WHAT THE TASK ASKS = Retype the passage on fitting strike-probability surfaces with the bam function, reproducing every line without change.

In order to have a reasonable estimate of the smooth 2D surface, GAMs
require fairly large amount of observations. As a result, run time
can be an issue -- especially when modeling 2.5 million observations!
Thankfully, the \code{bam} function has a \code{cluster} argument
which allows one to distribute computations across multiple cores
using the built in \pkg{parallel} package.
%
\begin{Schunk}
\begin{Sinput}
library(parallel)
cl <- makeCluster(detectCores() - 1)
library(mgcv)
m <- bam(strike ~ interaction(stand, p_throws, inning_side) +
s(px, pz, by = interaction(stand, p_throws, inning_side)),
data = decisions, family = binomial(link = 'logit'), cluster = cl)
\end{Sinput}
\end{Schunk}
%
This formula models the probability of a strike as a function of the
baseball's spatial location, the batter's stance, the pitcher's throwing
arm, and the side of the inning. Since home pitchers always pitch
during the top of the inning, \code{inning\_side} also serves as
an indication of whether a pitch is thrown by a home pitcher. In this
case, the \code{interaction} function creates a factor with eight
different levels since every input factor has two levels. Consequently,
there are 8 different levels of smooth surfaces over the spatial region
defined by \code{px} and \code{pz}.
The fitted model \code{m} contains a lot of information which \code{strikeFX}
uses in conjunction with any \pkg{ggplot2} facet commands to infer
which and how surfaces should be plotted. In particular, the \code{var.summary}
is used to identify model covariates, as well their default conditioning
values. In our case, the majority of \code{decisions} are from right-handed
pitchers and the top of the inning. Thus, the default conditioning
values are \code{"top"} for \code{inning\_side} and \code{"R"}
for \code{p\_throws}. If different conditioning values are desired,
\code{var.summary} can be modified accordingly. To demonstrate, Figure~\ref{fig:strike-probs}
shows 2 of the 8 possible surfaces that correspond to a right-handed
\emph{away} pitcher.

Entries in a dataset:
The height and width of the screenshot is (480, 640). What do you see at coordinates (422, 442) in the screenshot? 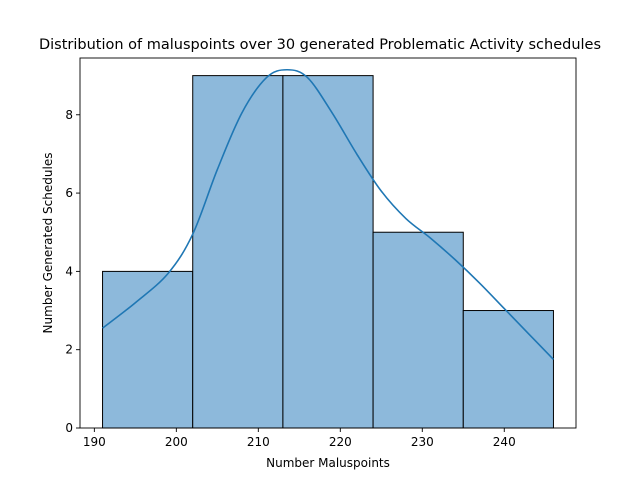
I see `x-tick-label: 230` at bounding box center [422, 442].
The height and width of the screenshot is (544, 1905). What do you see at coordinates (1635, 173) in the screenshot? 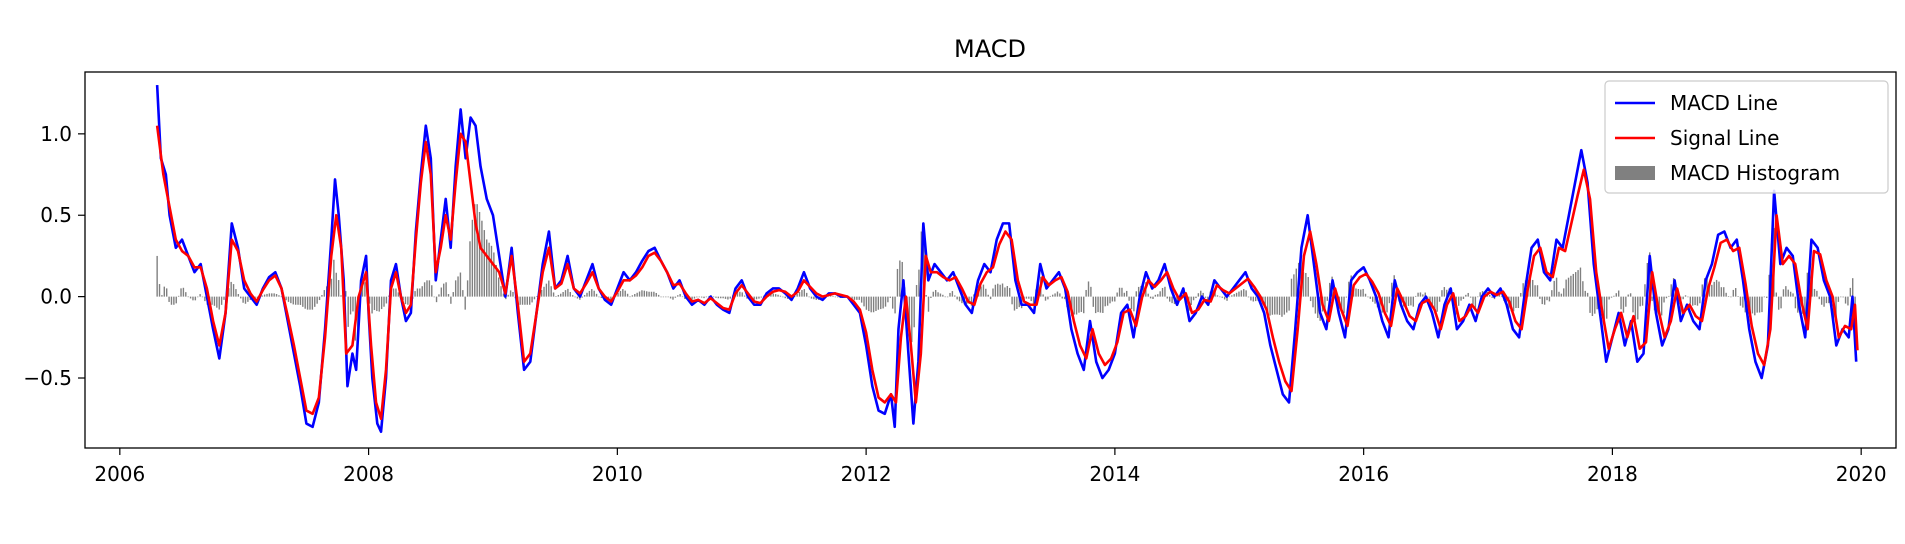
I see `legend-swatch-macd-histogram` at bounding box center [1635, 173].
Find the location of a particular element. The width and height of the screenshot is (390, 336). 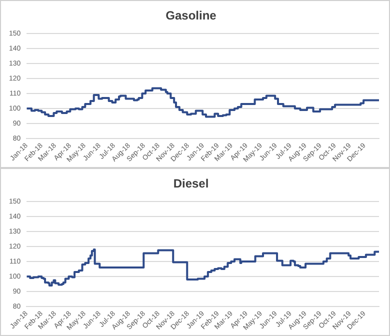

chart-title: Diesel is located at coordinates (191, 184).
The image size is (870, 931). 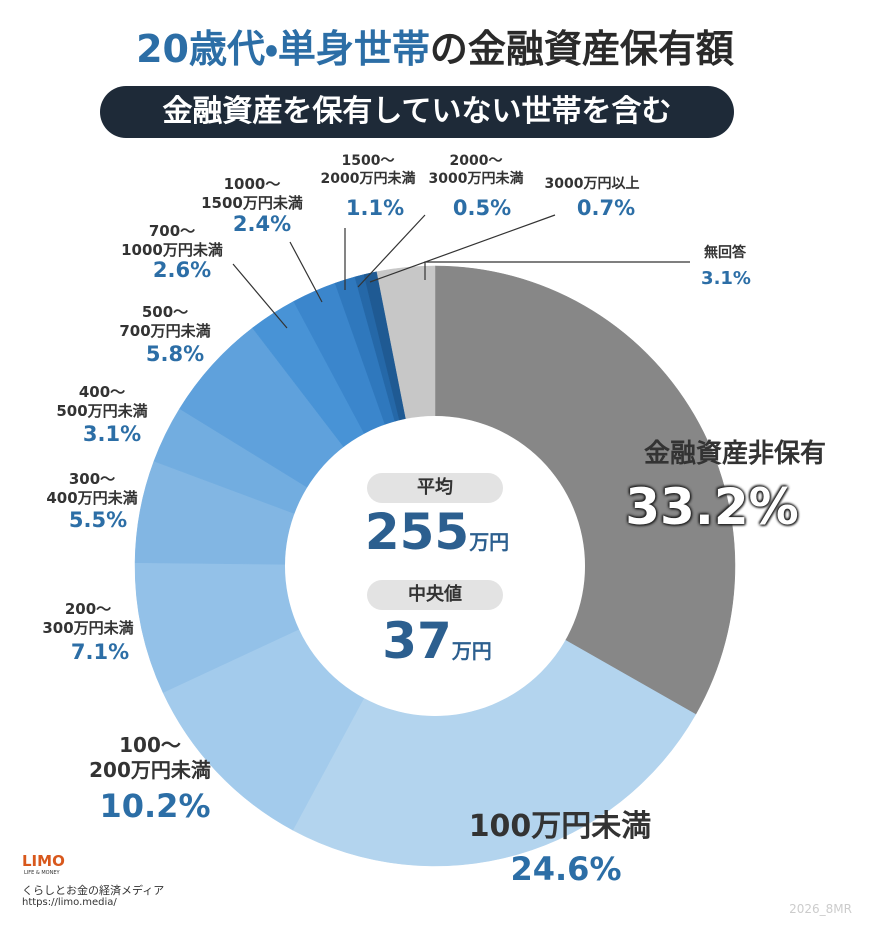 I want to click on slice-label: 金融資産非保有, so click(x=735, y=454).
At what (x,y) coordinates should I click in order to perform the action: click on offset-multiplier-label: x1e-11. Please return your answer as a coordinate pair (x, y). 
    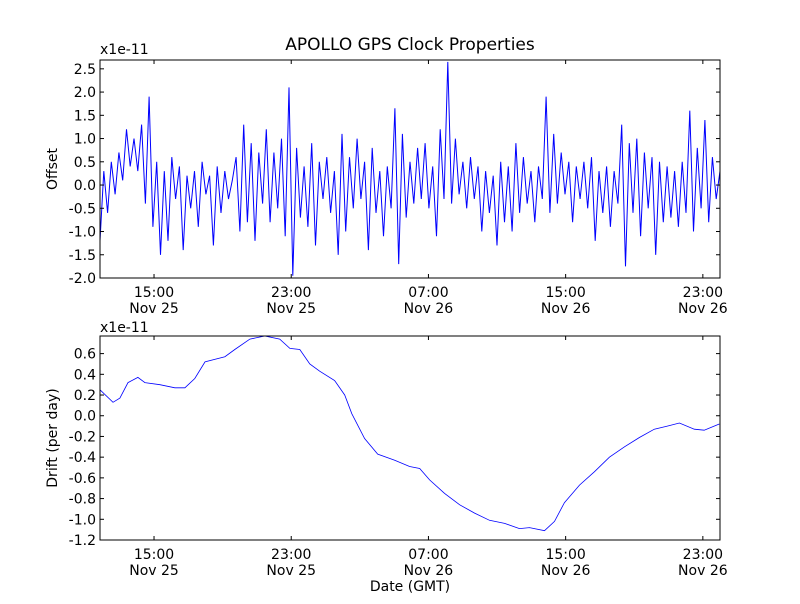
    Looking at the image, I should click on (124, 50).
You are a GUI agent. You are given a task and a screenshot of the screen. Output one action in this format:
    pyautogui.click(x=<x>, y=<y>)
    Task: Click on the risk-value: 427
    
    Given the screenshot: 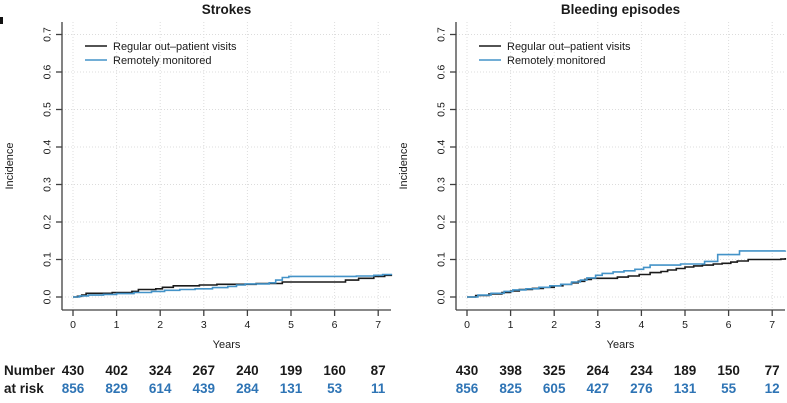 What is the action you would take?
    pyautogui.click(x=598, y=388)
    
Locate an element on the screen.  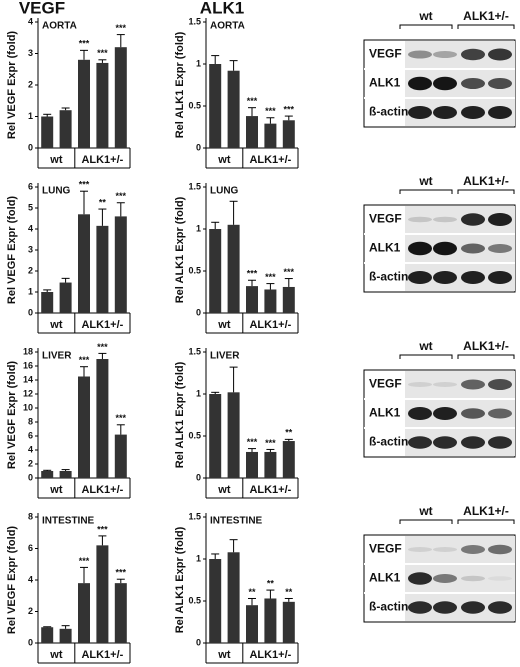
y-tick-label: 0.5 is located at coordinates (194, 435).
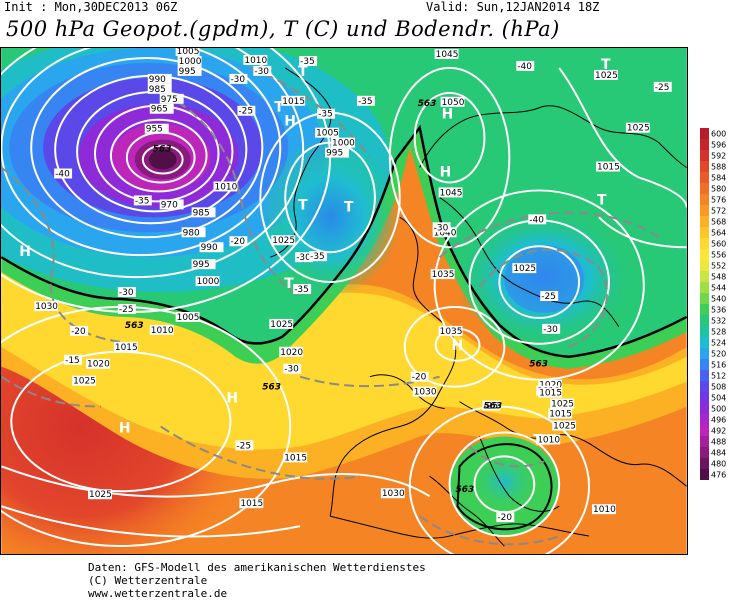 The height and width of the screenshot is (600, 732). What do you see at coordinates (718, 332) in the screenshot?
I see `color-scale-label: 528` at bounding box center [718, 332].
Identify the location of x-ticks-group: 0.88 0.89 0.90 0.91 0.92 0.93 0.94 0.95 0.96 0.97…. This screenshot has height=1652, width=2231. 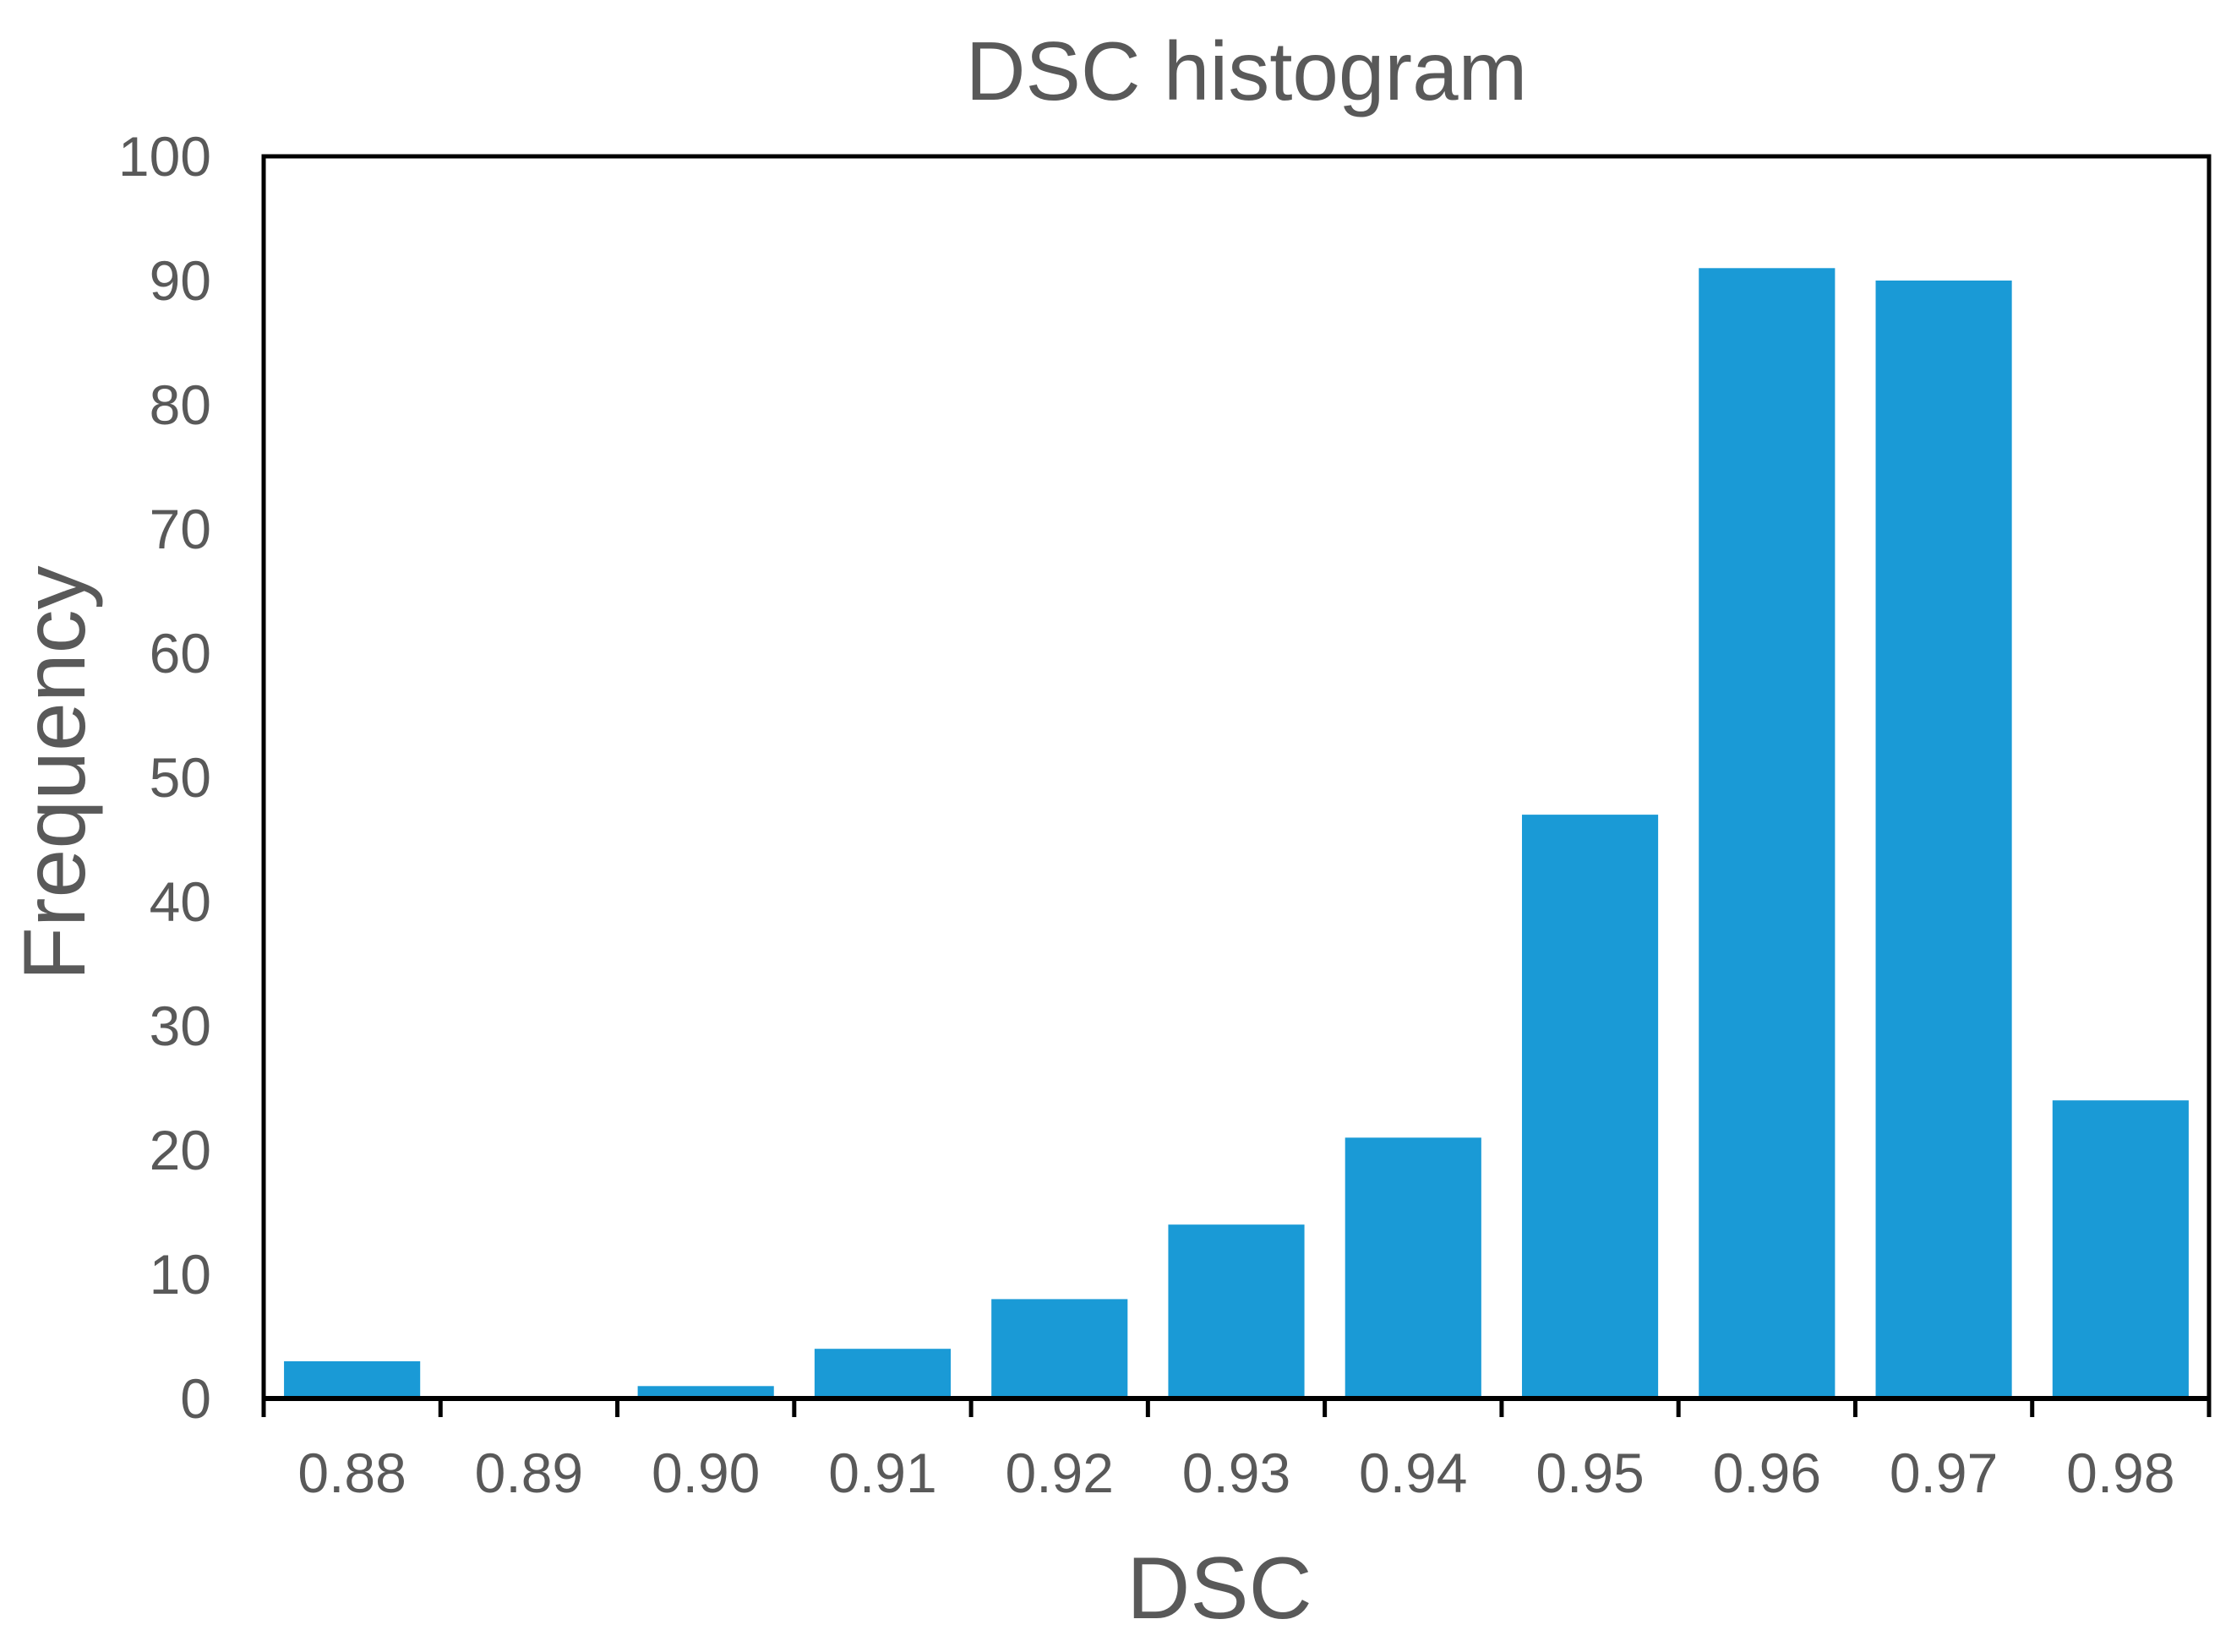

ANSWER SPACE =
In order to have a reasonable estimate of the smooth 2D surface, GAMs
require fairly large amount of observations. As a result, run time
can be an issue -- especially when modeling 2.5 million observations!
Thankfully, the \code{bam} function has a \code{cluster} argument
which allows one to distribute computations across multiple cores
using the built in \pkg{parallel} package.
%
\begin{Schunk}
\begin{Sinput}
library(parallel)
cl <- makeCluster(detectCores() - 1)
library(mgcv)
m <- bam(strike ~ interaction(stand, p_throws, inning_side) +
s(px, pz, by = interaction(stand, p_throws, inning_side)),
data = decisions, family = binomial(link = 'logit'), cluster = cl)
\end{Sinput}
\end{Schunk}
%
This formula models the probability of a strike as a function of the
baseball's spatial location, the batter's stance, the pitcher's throwing
arm, and the side of the inning. Since home pitchers always pitch
during the top of the inning, \code{inning\_side} also serves as
an indication of whether a pitch is thrown by a home pitcher. In this
case, the \code{interaction} function creates a factor with eight
different levels since every input factor has two levels. Consequently,
there are 8 different levels of smooth surfaces over the spatial region
defined by \code{px} and \code{pz}.
The fitted model \code{m} contains a lot of information which \code{strikeFX}
uses in conjunction with any \pkg{ggplot2} facet commands to infer
which and how surfaces should be plotted. In particular, the \code{var.summary}
is used to identify model covariates, as well their default conditioning
values. In our case, the majority of \code{decisions} are from right-handed
pitchers and the top of the inning. Thus, the default conditioning
values are \code{"top"} for \code{inning\_side} and \code{"R"}
for \code{p\_throws}. If different conditioning values are desired,
\code{var.summary} can be modified accordingly. To demonstrate, Figure~\ref{fig:strike-probs}
shows 2 of the 8 possible surfaces that correspond to a right-handed
\emph{away} pitcher.